One chopper measured 12cm in width by 6.3cm tall and 4.5cm thick. A grey basalt specimen, it was used to smash bones to obtain the marrow within. One scraping tool, made of a yellowish pebble and finely flaked around the cutting edge, was 6cm tall by 6.2cm width and 3cm thick. It would have been used for scraping animal hides among other uses.
Most of the tools looked to be as recent as perhaps a few months old and their edges, some of which showed secondary chipping, looked as if they had hardly been used. In fact, I had the feeling that these tools had been left by someone who intended to return at some stage. Perhaps ‘he’ or ‘they’ had returned to the valley. Stone tools are far more abundant than human bones and cover the Australian landscape.
Apart from the more recent Aboriginal specimens, there are the Eolithic implements of our ‘unknown’ Old Stone-Age which, to those like myself with a keen eye capable of singling these tools out from all the other rocks on the ground, can tell us much about our primitive ancestors daily lives.

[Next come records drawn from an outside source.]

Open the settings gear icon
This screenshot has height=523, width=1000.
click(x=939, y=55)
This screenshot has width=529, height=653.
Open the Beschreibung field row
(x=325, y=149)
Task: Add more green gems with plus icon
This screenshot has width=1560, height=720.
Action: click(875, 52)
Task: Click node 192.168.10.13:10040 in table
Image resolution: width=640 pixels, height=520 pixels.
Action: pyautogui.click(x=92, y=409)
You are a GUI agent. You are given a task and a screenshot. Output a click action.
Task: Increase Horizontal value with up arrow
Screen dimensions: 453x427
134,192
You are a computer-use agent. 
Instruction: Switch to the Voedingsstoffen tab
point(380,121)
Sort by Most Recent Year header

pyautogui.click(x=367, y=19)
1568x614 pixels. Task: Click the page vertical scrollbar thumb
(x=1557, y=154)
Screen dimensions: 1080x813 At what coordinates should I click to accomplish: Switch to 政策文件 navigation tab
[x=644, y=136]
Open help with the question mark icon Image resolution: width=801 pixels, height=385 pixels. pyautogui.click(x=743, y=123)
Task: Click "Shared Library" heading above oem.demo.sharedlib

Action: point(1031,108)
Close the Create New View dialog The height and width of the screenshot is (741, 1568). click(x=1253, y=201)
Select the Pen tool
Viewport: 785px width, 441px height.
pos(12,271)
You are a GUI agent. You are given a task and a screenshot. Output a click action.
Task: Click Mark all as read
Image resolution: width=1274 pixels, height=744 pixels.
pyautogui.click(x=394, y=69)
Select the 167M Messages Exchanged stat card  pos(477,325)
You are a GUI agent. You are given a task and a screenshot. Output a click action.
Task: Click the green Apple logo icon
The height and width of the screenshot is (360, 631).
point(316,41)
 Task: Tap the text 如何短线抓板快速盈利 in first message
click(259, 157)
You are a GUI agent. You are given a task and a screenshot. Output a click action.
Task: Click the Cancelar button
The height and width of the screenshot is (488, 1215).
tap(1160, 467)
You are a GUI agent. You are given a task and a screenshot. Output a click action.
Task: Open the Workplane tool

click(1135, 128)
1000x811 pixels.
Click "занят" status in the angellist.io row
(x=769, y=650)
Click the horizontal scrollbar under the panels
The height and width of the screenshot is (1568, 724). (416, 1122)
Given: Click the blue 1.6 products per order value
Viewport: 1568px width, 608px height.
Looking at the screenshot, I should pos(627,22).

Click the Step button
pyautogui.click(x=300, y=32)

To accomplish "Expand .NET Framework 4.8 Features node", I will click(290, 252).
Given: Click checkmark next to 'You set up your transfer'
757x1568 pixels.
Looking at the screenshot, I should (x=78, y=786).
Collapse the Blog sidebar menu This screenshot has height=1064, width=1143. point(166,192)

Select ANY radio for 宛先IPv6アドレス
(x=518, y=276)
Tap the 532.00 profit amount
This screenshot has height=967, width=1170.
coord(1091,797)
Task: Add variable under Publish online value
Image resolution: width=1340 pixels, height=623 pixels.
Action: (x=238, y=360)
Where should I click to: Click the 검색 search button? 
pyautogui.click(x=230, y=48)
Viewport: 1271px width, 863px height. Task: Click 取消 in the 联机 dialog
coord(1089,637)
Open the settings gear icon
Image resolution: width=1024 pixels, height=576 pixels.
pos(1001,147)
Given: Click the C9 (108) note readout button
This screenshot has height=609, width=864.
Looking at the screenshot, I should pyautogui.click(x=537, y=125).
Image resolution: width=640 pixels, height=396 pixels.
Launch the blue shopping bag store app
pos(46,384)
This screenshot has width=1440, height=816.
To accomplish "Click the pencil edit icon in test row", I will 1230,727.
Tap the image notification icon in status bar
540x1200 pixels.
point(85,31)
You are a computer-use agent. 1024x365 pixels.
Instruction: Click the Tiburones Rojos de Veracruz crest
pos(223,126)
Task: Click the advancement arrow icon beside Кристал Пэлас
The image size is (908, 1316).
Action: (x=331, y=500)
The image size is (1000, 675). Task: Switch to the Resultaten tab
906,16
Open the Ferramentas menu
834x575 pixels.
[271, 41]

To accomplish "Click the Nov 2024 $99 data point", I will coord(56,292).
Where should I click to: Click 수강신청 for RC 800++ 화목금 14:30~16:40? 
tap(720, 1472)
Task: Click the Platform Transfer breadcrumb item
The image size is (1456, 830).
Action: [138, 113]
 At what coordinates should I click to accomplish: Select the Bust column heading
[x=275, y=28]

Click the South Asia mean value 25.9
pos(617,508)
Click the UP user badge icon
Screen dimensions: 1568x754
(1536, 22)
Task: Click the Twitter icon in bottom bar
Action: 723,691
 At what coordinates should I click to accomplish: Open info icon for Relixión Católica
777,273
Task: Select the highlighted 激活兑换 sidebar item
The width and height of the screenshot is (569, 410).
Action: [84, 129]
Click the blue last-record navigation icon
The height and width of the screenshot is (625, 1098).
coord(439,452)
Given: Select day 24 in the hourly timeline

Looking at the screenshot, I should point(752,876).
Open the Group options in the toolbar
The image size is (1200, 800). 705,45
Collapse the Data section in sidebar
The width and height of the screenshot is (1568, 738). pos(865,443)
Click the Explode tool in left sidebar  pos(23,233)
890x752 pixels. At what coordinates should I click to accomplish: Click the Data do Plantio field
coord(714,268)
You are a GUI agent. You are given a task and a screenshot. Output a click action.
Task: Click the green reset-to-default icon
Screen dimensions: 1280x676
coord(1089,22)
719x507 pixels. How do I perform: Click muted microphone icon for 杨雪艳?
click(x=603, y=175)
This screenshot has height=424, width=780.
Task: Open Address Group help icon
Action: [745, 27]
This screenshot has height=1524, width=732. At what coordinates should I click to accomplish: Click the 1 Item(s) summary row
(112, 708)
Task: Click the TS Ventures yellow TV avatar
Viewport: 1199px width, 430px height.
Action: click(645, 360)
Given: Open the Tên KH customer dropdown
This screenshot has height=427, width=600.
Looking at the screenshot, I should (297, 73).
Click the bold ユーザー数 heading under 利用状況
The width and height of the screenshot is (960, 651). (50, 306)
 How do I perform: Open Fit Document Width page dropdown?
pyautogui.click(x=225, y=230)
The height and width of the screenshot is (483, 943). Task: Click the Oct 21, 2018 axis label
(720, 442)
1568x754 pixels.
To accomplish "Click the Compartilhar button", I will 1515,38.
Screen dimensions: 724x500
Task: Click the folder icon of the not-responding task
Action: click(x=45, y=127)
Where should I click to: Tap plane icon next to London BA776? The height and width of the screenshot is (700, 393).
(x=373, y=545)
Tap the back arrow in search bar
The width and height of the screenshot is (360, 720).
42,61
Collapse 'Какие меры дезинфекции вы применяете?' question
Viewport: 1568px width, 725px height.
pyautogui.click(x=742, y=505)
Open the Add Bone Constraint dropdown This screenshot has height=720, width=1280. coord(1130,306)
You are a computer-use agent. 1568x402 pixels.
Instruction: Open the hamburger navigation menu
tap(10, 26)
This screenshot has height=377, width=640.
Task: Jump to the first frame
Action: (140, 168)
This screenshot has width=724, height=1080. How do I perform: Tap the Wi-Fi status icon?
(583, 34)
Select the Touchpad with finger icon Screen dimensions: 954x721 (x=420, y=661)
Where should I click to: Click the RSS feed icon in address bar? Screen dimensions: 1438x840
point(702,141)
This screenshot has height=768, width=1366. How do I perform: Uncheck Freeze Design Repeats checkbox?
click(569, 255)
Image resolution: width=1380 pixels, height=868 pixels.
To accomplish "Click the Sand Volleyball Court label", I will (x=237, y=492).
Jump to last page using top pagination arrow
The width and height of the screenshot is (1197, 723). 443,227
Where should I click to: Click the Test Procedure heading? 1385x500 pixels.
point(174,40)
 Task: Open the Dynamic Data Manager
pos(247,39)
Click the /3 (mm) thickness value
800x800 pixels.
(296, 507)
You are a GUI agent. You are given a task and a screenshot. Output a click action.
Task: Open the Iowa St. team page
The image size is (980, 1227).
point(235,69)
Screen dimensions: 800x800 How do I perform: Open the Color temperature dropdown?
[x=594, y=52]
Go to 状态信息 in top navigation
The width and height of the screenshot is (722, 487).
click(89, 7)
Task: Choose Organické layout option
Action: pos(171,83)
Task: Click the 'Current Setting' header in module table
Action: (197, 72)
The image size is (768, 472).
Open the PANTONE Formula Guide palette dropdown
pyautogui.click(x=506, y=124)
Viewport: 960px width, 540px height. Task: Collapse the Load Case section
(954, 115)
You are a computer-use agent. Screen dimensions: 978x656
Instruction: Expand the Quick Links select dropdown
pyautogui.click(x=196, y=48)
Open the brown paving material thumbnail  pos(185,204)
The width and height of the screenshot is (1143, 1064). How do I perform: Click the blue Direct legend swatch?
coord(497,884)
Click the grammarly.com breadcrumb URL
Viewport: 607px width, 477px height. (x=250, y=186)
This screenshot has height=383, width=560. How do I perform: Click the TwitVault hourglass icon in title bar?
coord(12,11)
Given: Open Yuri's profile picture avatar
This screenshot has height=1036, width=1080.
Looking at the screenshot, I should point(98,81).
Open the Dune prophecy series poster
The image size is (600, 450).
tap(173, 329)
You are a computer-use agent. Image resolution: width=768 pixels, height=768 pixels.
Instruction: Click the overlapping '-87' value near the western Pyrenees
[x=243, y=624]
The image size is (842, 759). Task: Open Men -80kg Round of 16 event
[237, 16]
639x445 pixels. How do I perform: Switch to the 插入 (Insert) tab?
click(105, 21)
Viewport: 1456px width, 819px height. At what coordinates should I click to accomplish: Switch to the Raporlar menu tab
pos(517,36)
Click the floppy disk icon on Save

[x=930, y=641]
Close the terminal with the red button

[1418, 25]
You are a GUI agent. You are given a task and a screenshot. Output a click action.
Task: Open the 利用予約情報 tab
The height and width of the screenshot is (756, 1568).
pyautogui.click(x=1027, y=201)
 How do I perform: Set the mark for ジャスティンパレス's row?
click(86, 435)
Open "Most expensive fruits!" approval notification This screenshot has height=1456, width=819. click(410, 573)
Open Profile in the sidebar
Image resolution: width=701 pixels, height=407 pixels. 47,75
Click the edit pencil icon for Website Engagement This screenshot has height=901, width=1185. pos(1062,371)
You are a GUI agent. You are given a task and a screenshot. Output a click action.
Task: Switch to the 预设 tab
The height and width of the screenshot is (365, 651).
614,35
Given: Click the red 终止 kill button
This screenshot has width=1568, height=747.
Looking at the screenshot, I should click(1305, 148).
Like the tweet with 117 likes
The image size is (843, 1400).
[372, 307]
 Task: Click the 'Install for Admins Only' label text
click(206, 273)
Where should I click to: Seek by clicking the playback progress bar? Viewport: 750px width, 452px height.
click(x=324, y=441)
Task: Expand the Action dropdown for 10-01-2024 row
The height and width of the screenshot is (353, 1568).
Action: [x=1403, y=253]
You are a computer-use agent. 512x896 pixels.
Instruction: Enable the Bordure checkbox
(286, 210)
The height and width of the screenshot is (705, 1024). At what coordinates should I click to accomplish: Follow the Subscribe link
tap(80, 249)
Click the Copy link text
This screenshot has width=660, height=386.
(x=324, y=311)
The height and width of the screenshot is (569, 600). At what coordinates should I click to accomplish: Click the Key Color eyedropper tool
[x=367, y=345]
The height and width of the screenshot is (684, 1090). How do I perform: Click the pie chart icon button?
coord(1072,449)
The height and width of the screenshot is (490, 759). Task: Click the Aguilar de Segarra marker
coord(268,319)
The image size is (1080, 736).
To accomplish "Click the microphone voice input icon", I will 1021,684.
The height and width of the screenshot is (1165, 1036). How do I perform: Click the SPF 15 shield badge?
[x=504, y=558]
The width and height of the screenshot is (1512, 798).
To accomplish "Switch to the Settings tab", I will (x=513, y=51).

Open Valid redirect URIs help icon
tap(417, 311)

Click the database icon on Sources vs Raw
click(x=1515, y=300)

Indeed, we can learn a lot more about our ancestors from the tools that they made than by just studying their fossil remains.
As stone tools in particular often outlast the fossil remains of their maker, they are more useful indicators of the former presence of Stone-Age man.
During his lifetime a Homo erectus hunter would manufacture perhaps thousands of Palaeolithic stone implements. These tools provide us with an insight into the daily cultural life of the people of early Pleistocene times.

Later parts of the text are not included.